About

Project Wasta was created by Amy Fallas and Tyler Kynn, two Phd students at different ends of their respective programs but with similar questions about the mysteries of the job market after grad school. This is the type of forum and medium which we wish had existed since the start of our time in the Middle East-related Academic world. We realized that most of our knowledge about life after grad school and the tricks of the trade seemed to be based on ad hoc conversations with peers. In response to this, we decided to create a podcast that provided a platform for a systematic series of conversations about the Middle East PhD job market and the experiences which define it. It is our hope that this podcast will be as illuminating and helpful to our listeners as it is to us.

Amy Fallas – UC Santa Barbra (https://www.history.ucsb.edu/graduate-student/amyfallas/)

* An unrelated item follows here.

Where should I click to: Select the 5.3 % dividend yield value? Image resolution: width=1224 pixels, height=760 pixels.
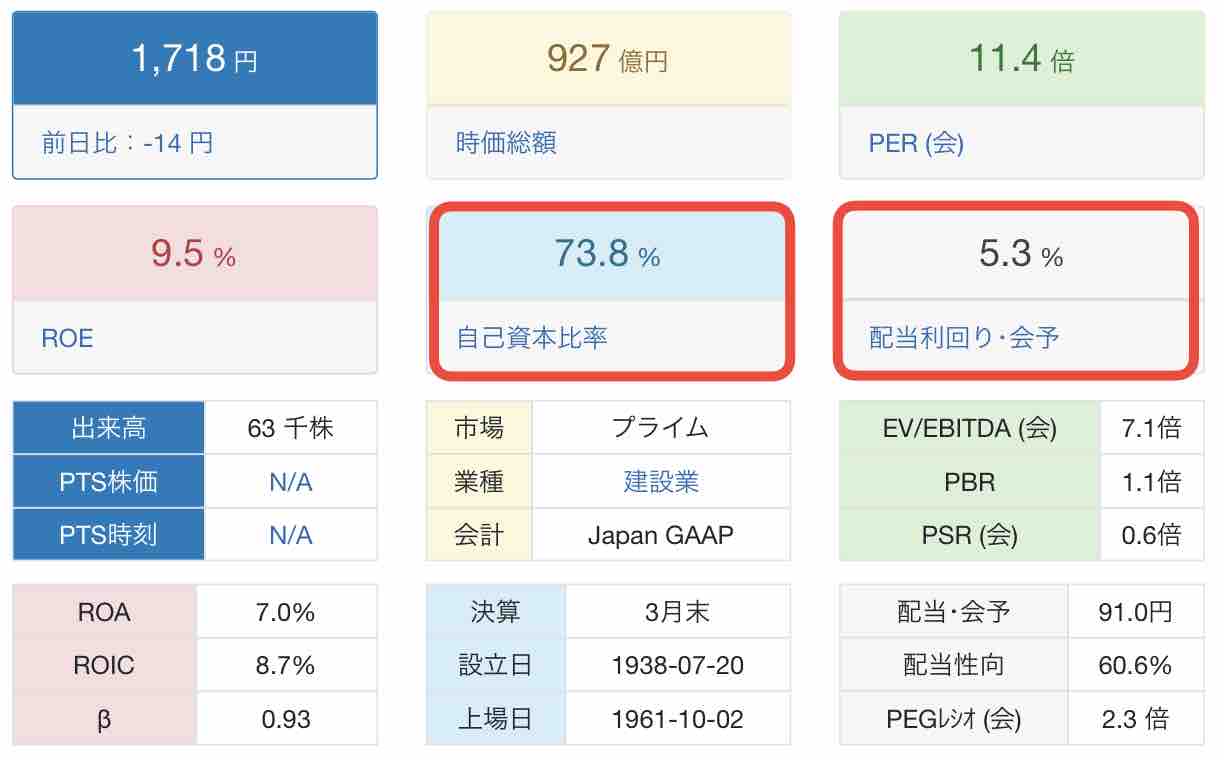click(x=1021, y=256)
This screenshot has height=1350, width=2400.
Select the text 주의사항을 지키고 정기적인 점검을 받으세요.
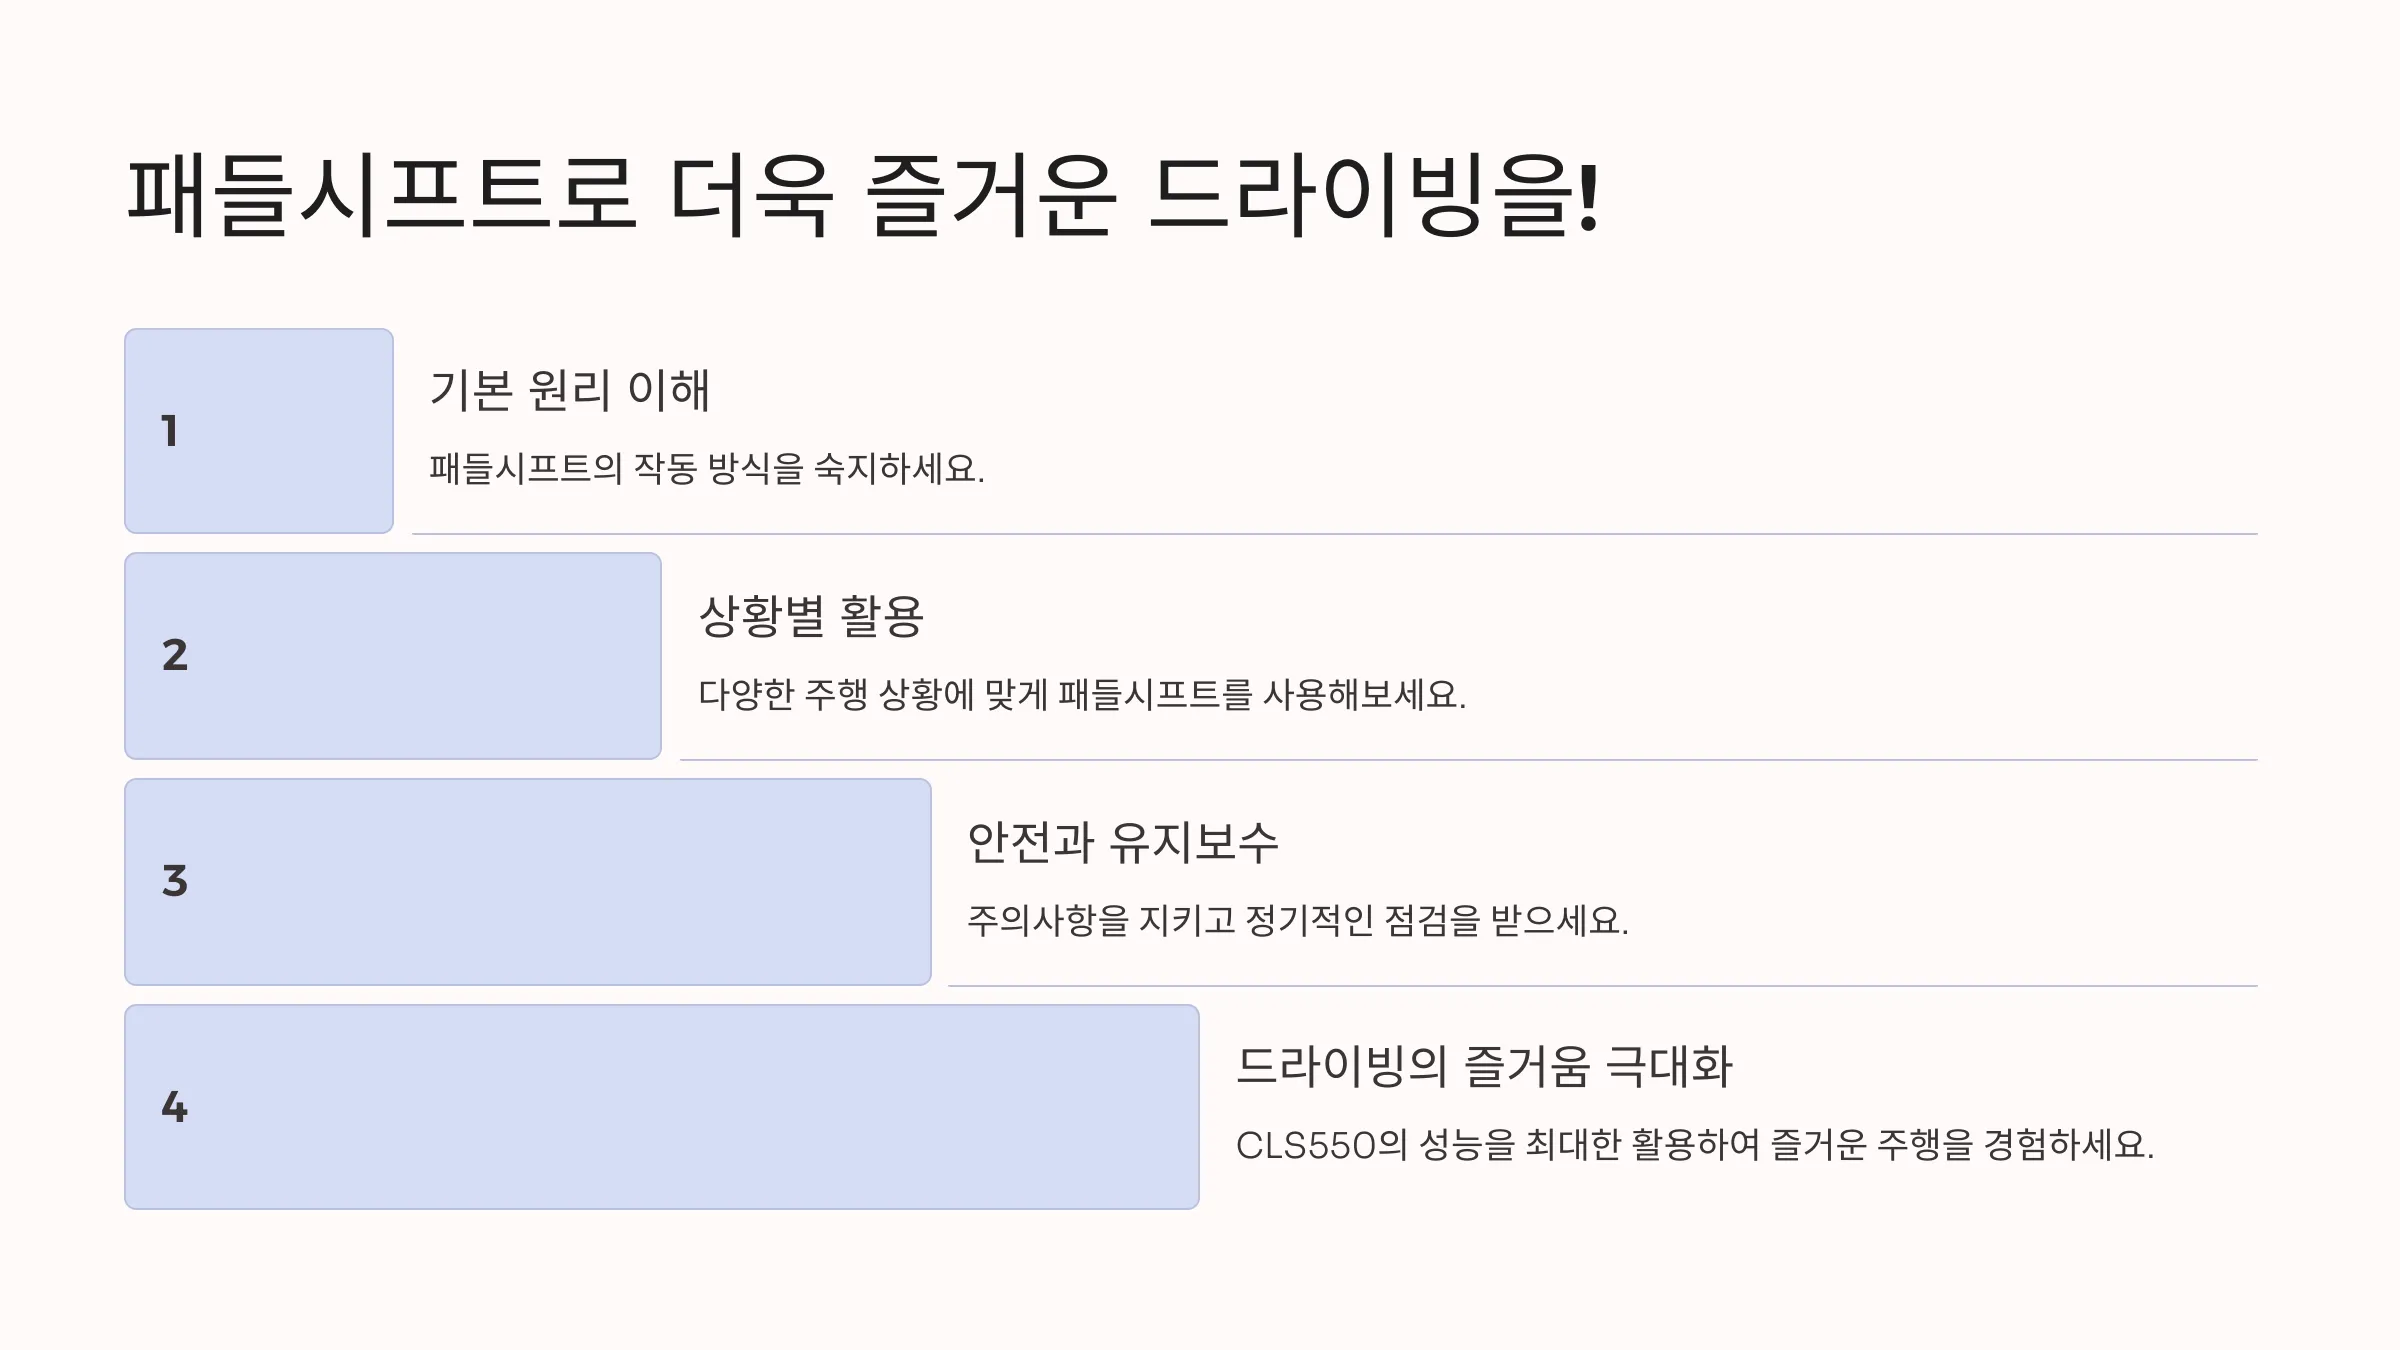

“I am a historian of the Modern Middle East and late Ottoman Empire from the late nineteenth into the twentieth centuries. I received my MA from Yale University in 2018 with a thesis exploring the domain of religious diplomacy between foreign missionaries in Egypt and their co-religionists.

My current research examines the transnational and interfaith encounters between Anglo-American ecumenists and Coptic and Muslim benevolent societies in Egypt from the late nineteenth century into the interwar period. I focus on the networks established through philanthropic societies and ecumenical organizations and how these relationships reconstituted new forms of lay participation, elite activism, and national belonging.

In addition to my academic work, I’m also a freelance writer on religion and politics in the modern Middle East, U.S. foreign policy in the region, and the Arab diaspora in the Americas.”

Tyler Kynn – Yale University (https://history.yale.edu/people/tyler-kynn)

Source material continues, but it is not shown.